More than half of sports medicine clinicians had experienced pressure from coaches and athletes to return athletes to participation prematurely after a concussion.
Clinicians experienced greater pressure from coaches at schools where the sports medicine department reported to the athletic department than at schools where the sports medicine department reported to an independent medical institution.
Female clinicians experienced greater pressure from coaches than male clinicians experienced.
More research is needed to determine how pressure affects clinical practice and whether pressure on clinicians affects return-to-participation decisions.
Addressing the health burden of mild traumatic brain injury from sport is increasingly considered a public health priority.1 More than 450 000 college students participate in organized interscholastic sports each year.2,3 Among collegiate athletes in contact and collision sports, Daneshvar et al4 estimated that 43 concussions are sustained per 100 000 athlete-exposures to a game or practice, which is nearly twice the rate of diagnosed concussions sustained by high school athletes competing in the same sports. This estimate likely understates the true incidence of concussions because many are undiagnosed.5–8 Recent evidence9–14 has suggested that repeated concussive and subconcussive brain trauma can lead to neurologic problems later in life, including changes in cognition and behavior.

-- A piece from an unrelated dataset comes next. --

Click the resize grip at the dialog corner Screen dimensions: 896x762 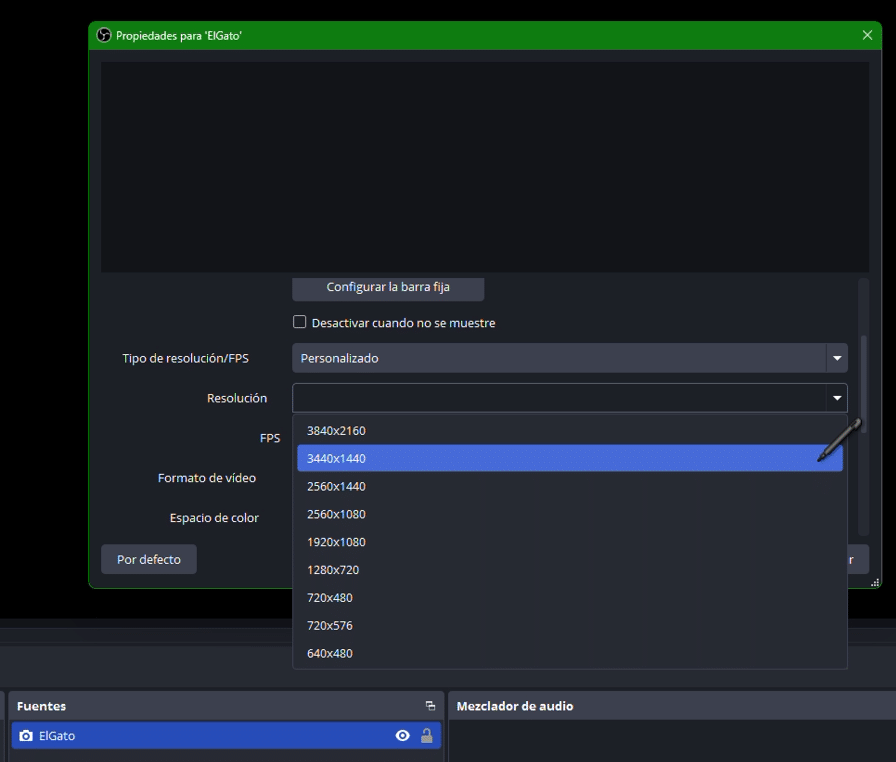coord(876,582)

Conflict of interest in the care of concussed athletes is a topic of growing ethical discourse.15–19 Writing for the Chronicle of Higher Education about US collegiate sport, Wolverton20 painted a picture of colleges fraught with pressure on physicians and athletic trainers (ATs) from coaches and athletic administrators. A total of 101 clinicians who provide patient care for football teams in the National Collegiate Athletic Association (NCAA) Division I Football Bowl Subdivision participated in the non–peer-reviewed study, and more than half reported that they had “felt pressure from football coaches to return concussed players to action before they were medically ready.”20 Some of this pressure was attributed to conflicts of interest inherent in the organizational structure and incentives of sports medicine departments. In some instances, ATs reported directly to head football coaches.20 Even in substantially lower-stakes youth sports, Bramley et al21 reported that a sample of hockey coaches indicated they would be more likely to allow an athlete who had sustained a concussion to continue participating if the game was considered important, such as for a championship. Consequently, clinicians in collegiate sports medicine departments may find themselves in a challenging situation: having ethical responsibilities to provide appropriate medical care to their patients while facing perceived or real pressure from their employers to return athletes to participation.15–19,22 In a survey of sports medicine physicians in New Zealand, Anderson and Gerrard23 observed that whereas all respondents expressed a sense of responsibility to their athlete patients, 72% also believed they had a responsibility to the team coach, and 55% believed they had a responsibility to team management.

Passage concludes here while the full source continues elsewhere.